Внутри собственно Троицы мы видим и еще одну классическую триаду неоплатоников, триаду эманации как логического процесса: пребывание (Отец) — выхождение (Логос) — возвращение (Дух Святой).
Оговоримся, что эти аналогии, на наш взгляд, никоим образом не снижают значения попытки Экхарта дать представление о бытийном статусе Божества. Просто они говорят о том, что понятийный инструментарий, выработанный неоплатониками, имел не только спекулятивный характер, но и опирался на опыт внутреннего делания — подобный тому, о котором рассказывает Экхарт.
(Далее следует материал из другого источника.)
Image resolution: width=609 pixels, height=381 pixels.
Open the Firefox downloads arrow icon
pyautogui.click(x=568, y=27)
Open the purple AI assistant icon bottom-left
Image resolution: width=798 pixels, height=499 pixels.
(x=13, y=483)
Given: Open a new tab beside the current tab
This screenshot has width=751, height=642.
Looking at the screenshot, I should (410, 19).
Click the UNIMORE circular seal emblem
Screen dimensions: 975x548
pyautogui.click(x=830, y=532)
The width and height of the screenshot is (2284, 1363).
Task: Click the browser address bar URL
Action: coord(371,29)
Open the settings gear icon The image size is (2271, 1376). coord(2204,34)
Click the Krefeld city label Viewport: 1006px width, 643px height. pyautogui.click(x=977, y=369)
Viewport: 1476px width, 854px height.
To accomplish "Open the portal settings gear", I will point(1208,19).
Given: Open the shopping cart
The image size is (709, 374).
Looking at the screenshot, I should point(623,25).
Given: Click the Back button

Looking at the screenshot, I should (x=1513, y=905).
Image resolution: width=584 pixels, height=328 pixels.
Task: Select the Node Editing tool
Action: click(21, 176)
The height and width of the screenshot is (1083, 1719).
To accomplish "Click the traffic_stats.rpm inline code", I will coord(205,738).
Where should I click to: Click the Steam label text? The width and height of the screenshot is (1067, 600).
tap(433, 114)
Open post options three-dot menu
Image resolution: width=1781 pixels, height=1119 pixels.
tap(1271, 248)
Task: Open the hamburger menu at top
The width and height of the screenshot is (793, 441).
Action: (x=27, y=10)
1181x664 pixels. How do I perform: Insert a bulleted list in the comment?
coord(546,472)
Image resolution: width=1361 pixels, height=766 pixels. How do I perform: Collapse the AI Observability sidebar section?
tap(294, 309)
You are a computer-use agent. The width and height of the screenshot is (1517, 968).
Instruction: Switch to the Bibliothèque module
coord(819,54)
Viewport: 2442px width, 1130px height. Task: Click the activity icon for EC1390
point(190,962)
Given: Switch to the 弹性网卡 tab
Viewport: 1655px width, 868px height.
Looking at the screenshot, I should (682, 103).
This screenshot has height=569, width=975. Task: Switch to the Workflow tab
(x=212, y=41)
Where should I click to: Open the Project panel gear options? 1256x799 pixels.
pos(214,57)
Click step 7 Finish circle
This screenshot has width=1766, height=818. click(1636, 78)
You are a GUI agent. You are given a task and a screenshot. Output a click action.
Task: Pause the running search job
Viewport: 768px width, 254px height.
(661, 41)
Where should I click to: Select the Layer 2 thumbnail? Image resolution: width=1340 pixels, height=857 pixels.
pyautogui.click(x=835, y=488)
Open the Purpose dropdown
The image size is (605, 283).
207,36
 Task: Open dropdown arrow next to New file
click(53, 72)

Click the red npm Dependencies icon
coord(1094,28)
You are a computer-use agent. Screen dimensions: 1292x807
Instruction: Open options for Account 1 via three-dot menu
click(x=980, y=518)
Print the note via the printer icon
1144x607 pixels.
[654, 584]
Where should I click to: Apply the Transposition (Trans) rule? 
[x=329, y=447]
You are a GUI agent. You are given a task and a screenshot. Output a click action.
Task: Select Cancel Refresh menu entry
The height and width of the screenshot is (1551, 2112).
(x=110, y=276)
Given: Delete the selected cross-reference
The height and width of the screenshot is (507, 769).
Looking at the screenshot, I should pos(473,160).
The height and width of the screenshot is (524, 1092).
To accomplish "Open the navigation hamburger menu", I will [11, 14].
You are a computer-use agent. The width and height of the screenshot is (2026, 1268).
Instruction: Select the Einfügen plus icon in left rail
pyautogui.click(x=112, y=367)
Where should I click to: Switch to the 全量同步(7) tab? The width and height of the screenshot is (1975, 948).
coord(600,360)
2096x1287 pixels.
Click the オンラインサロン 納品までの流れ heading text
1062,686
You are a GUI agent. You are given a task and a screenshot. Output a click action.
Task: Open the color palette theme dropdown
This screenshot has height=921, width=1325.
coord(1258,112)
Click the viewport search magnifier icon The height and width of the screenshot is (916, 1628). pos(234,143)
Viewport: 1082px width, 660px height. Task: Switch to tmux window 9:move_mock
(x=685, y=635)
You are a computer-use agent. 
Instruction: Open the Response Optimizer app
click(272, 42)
Вслед за Троицей Экхарт переходит к душе и через скрытое в ней страдательное недеяние демонстрирует ее единосущность Божеству. Таким образом, Царствие Божие (Божество) оказывается помещено в душе[45]
и равно ей. Это «скрытое сокровище» способно развернуться, стоит только внутреннему, нетелесному, взору души обратиться к Богу.Для возвращения в сверхтварное (и сверхтворящее) состояние душа должна совершить три исхождения. Первое — выход из своей сотворенной сущности, из противопоставления Творцу. Экхарт вновь повторяет свое парадоксальное утверждение, что ради обретения Божества душа должна потерять не только себя, но и Бога. Не менее парадоксальным — однако логически необходимым — выглядит его вывод о том, что добродетель и благодеяния никогда не подведут к этому состоянию[46]
.Второе исхождение — из состояния «прообраза». Поскольку душа создана «по образу и подобию» Бога, первое исхождение привело ее к Сыну Божию, являющемуся ее прообразом. Однако она еще не дошла до основы, так как на уровне Лиц остается различие. Поэтому второе исхождение (и вторая смерть) является ее возвращением в лоно Рождающего все — то есть Отца.
В результате этой смерти душа перестает быть Божественной, то есть лишается ипостасного характера, но еще не обретает искомого единства. Она не желает быть уже и рождаемой и, забывая об Отце, обрекает себя на третью смерть — теперь ради обретения Царствия Божия, то есть «погребения в Божестве». Это и есть искомое обретение: становясь ничем для всего существующего, умирая для него, душа на самом деле получает подлинную свою суть и высшее, невыразимое блаженство. Лишь тогда, говорит Экхарт, душа обнаруживает, что «Царствие Божие — она сама!».
Экхарт присоединяется к традиции, начатой Платоном в диалоге «Пир», которая расценивает любовь как универсальную силу, пронизывающую мироздание и соединяющую человеческую душу с ее божественной прародиной. Любовь — это само проявление Божества, именно поэтому Экхарт и говорит: Бог — любовь. Божественная любовь поддерживает бытие всего, именно это и имеет в виду Экхарт, когда говорит, что любовь Бога преследует все тварное. Поскольку Сам Он непостижим, мы любим следы Его творчества в нашем мире, и даже когда мы ошибаемся, творим грех, все равно предметом нашего стремления является Он, и никто иной.
Экхарт ссылается на стандартную для Средних веков идею иерархии сущих, приводя в качестве примера лестницу ангельских чинов, совершенство которой превосходит все, что только может представить человек. Но даже она не дает нам представления о подлинно прекрасной природе истинно Любящего.
Отсюда основная задача человека — не искать Его любви, а быть достойным ее. «Он любит меня любовью, которой любит Себя Самого», — говорит Экхарт; каждая из душ человеческих для Него — совершенная ценность, равная Ему Самому. Лишь тогда мы поймем смысл Его любви, когда сами будем любить Его той же любовью, то есть сравняемся с Ним, растворимся в Его существе «по ту сторону всего».